This Study 3 is related to learning how to solve percentage change problems, which is a type of word problems in everyday situations (Ngu et al., 2014). Sixty 8th grade Australian students (mean age = 14) were randomly assigned to: (i) unitary approach, (ii) pictorial approach, and (iii) equation approach (Table 1). Consider a percentage change problem used in the study, “If your father wants to increase your weekly allowance of $20 by 5%, what is your new allowance?.” Central to the unitary approach is the unit percentage concept. This unitary approach consists of three solution steps: (i) 100%+ 5% = 105% (increase by 5%), (ii) $20÷100 = $0.2 (calculate 1%), and (iii) $0.2 × 105 = $21 (calculate 105%). Each solution step cannot be understood independent of other solution steps. The interaction between elements within each solution step and across the three steps would constitute a high level of element interactivity and thus intrinsic cognitive load. Moreover, to calculate the sub-goal of the unit percentage (1%), the learner needs to integrate information from two separate sources [100% in (i) and $20 in (ii)], which will cause a split-attention effect (Lee and Kalyuga, 2011).
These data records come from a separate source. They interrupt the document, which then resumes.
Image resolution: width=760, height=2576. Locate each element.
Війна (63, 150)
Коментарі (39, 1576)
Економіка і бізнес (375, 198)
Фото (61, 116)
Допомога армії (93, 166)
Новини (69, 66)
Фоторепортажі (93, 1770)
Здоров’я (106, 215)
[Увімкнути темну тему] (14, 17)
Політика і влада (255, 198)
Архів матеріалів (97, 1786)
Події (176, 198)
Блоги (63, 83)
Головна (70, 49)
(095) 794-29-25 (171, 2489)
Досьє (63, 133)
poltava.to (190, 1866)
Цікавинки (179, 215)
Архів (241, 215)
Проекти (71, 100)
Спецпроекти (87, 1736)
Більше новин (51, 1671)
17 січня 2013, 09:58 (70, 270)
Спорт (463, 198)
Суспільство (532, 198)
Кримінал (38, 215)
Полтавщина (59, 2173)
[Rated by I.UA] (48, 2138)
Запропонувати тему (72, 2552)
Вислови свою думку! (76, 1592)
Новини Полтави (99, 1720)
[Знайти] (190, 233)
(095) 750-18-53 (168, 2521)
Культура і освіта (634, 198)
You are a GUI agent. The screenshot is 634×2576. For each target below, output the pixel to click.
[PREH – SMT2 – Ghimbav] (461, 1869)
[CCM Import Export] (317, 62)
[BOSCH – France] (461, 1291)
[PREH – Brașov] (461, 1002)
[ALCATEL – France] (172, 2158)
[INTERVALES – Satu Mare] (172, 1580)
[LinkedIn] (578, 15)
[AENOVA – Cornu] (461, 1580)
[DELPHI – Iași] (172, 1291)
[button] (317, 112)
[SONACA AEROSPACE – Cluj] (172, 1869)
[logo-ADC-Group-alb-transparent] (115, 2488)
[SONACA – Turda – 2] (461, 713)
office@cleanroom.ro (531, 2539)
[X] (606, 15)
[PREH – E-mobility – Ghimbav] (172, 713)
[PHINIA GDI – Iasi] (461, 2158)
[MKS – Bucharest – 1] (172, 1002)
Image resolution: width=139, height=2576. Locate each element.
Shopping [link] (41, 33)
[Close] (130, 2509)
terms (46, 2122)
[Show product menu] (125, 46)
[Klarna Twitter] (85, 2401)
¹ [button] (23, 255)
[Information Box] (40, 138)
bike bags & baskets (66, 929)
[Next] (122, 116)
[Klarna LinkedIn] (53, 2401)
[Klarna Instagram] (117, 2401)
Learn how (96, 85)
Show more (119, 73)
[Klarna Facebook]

Thus, the combined consequences of high level of element interactivity and extraneous cognitive load would render this approach ineffective.

The diagram of the pictorial approach aims at depicting the proportion concept—the alignment between quantity and percentage. A rectangular bar diagram is divided into 10 equal chunks and each chunk represents 10%. The alignment between quantity ($20) and percentage (100%) not only eliminates a split-attention effect (Lee and Kalyuga, 2011) but it also acts as a point of reference to calculate a sub-goal (quantity) that corresponds to 1, 5, 10%, etc. The learners need to learn the solution steps with reference to the diagram. Similar to the unitary approach, the learners need to process the interaction between multiple elements within each solution step as well as between the three solution steps. The germane cognitive load is increased to deduce the proportion of 10%:$2 and 5%:$1, leading to the calculation of new allowance, 105%:$21. Nonetheless, the pictorial approach may not be better than the unitary approach. The diagram would impose cognitive load when the learner needs to deduce a quantity that corresponds to % other than a multiple of 10% (e.g., 17%).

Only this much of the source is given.